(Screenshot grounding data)
┄┄┄┄┄┄┄┄┄┄┄┄┄┄┄┄┄┄┄┄

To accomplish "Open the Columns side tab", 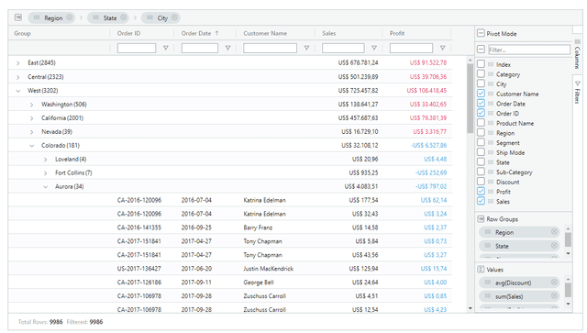I will [x=577, y=53].
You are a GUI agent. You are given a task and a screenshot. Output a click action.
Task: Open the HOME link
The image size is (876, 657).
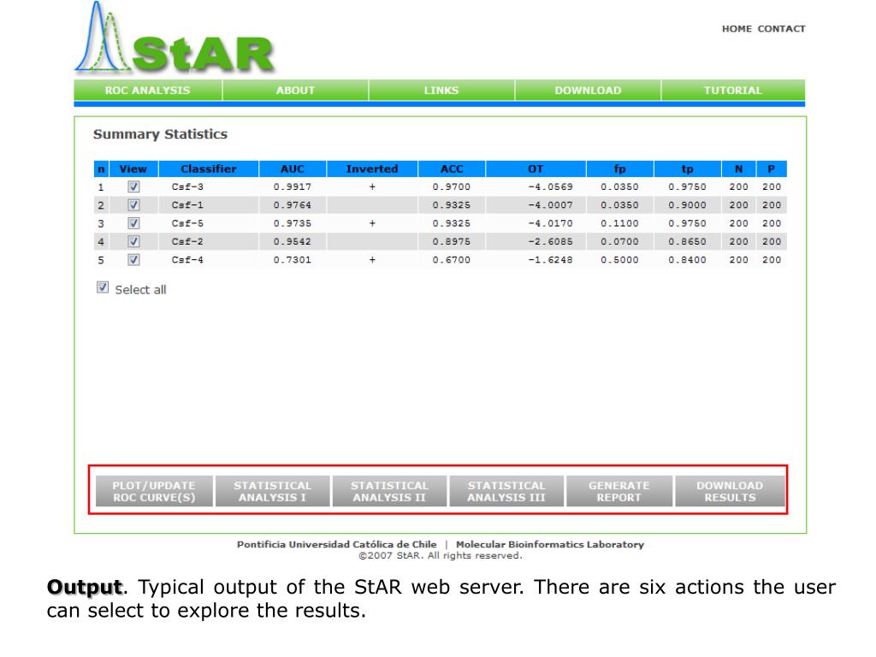737,29
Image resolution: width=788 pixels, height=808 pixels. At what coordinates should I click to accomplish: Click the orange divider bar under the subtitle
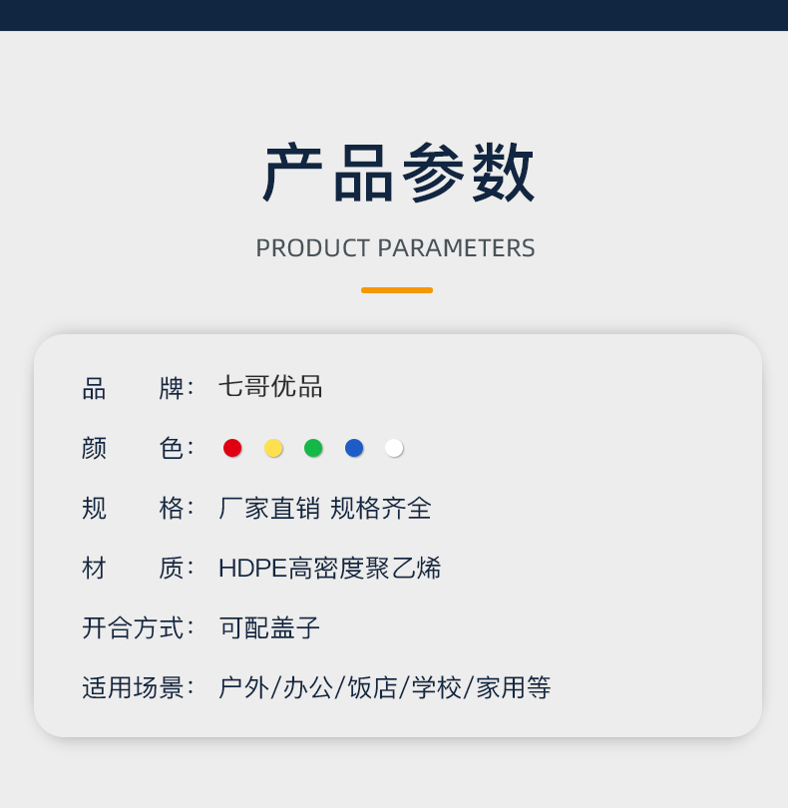[x=397, y=290]
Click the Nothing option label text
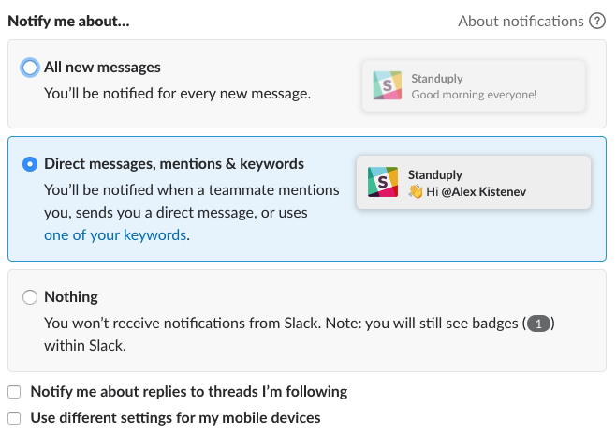616x437 pixels. point(71,297)
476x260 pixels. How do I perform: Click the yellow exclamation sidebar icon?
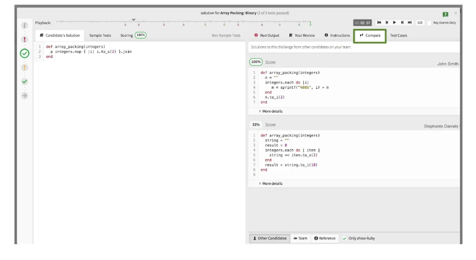25,67
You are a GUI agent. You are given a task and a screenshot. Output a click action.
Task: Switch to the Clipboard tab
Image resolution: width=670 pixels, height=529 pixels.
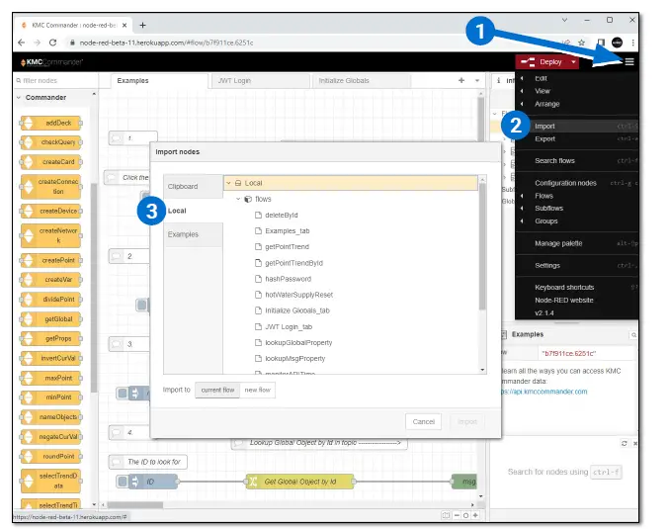183,186
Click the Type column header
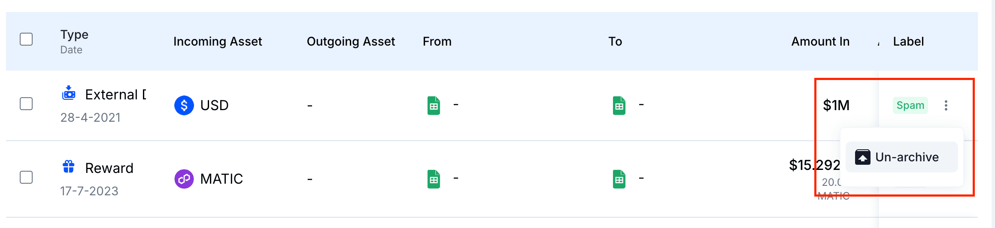The height and width of the screenshot is (228, 995). tap(74, 34)
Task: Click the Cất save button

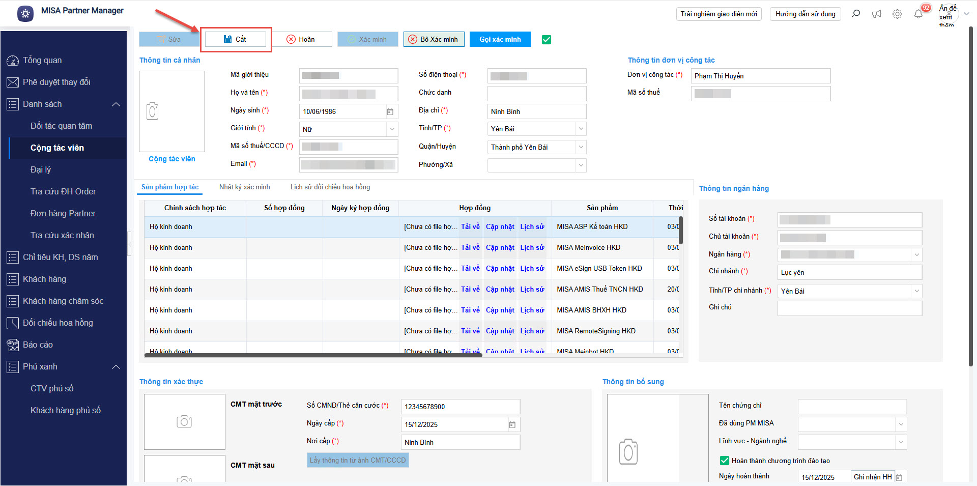Action: click(235, 39)
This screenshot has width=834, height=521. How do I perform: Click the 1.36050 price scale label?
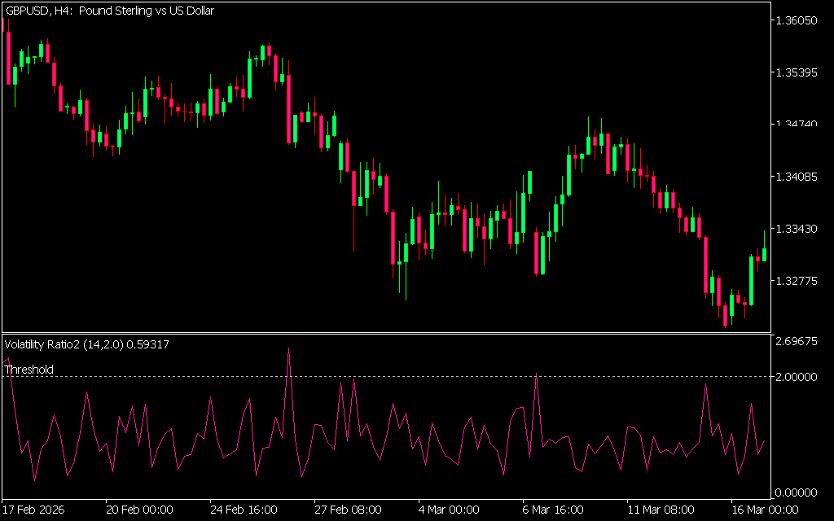pos(797,20)
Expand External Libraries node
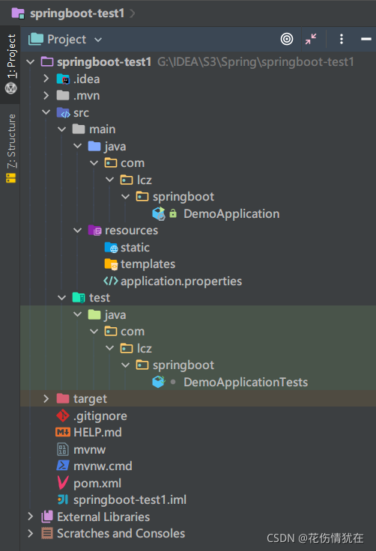Image resolution: width=376 pixels, height=551 pixels. 31,517
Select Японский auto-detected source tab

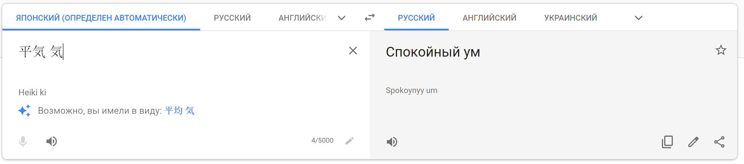coord(101,18)
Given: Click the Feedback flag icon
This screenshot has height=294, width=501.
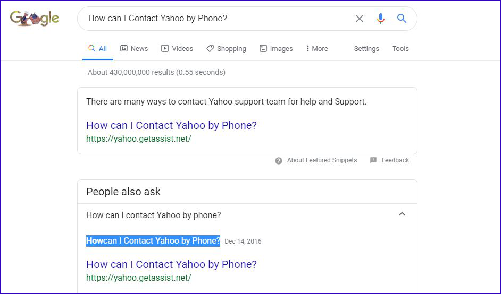Looking at the screenshot, I should point(373,160).
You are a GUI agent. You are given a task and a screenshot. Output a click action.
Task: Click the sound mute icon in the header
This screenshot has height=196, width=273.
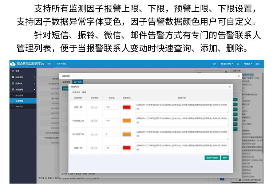[238, 64]
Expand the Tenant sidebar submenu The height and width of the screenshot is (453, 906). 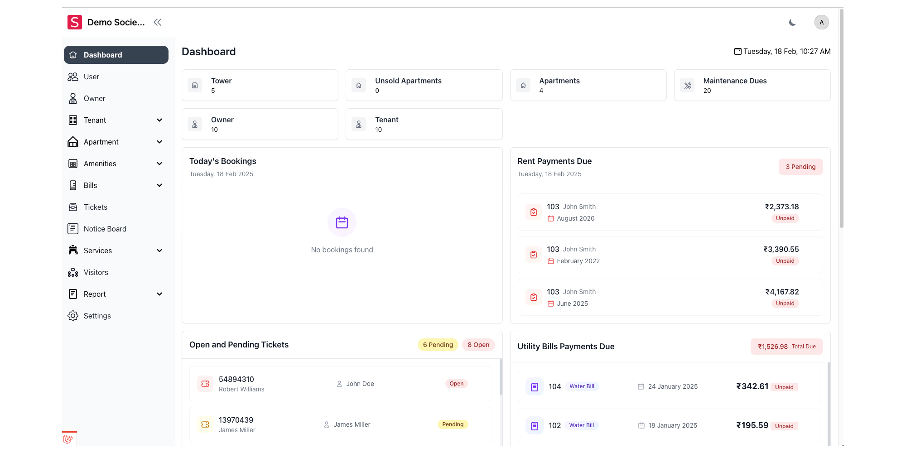pos(159,120)
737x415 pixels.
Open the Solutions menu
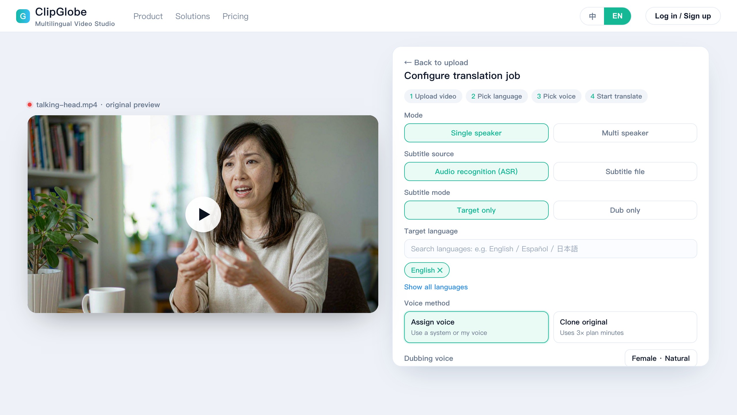pyautogui.click(x=193, y=16)
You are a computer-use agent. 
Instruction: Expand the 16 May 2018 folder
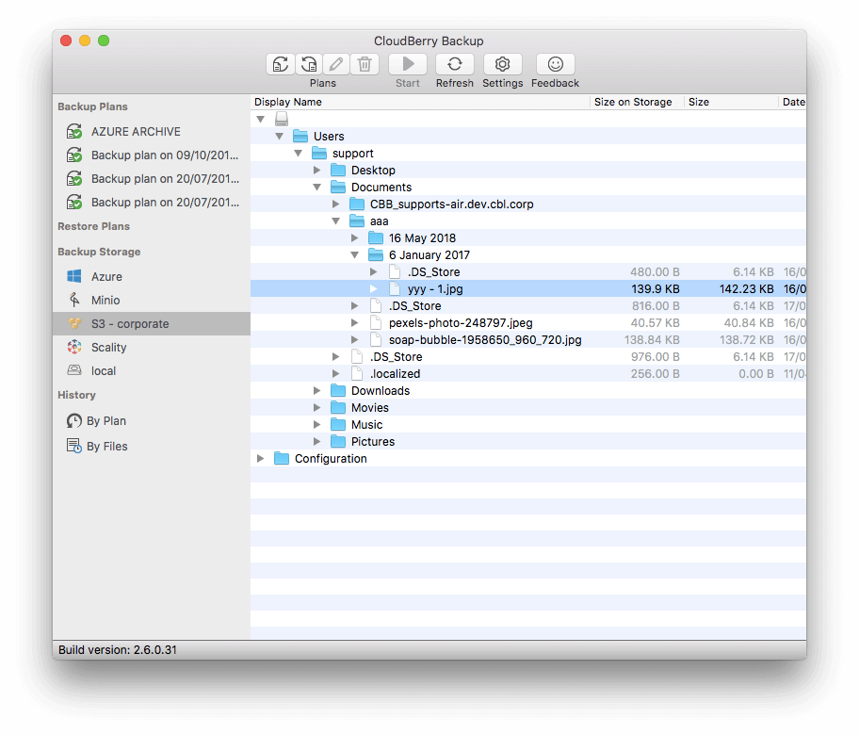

┄┄┄┄┄┄┄┄┄┄┄┄┄┄┄┄┄┄┄┄

-- WORK TO BE COMPLETED --
Once the pictures are set aside, what is needed is the lines from the line with "Open the Solutions menu" through the end of the data, written out exactly and alone.

-- SOLUTION FOR THIS PROBLEM --
Open the Solutions menu
pyautogui.click(x=193, y=16)
You are a computer-use agent. 
Instruction: Expand the 16 May 2018 folder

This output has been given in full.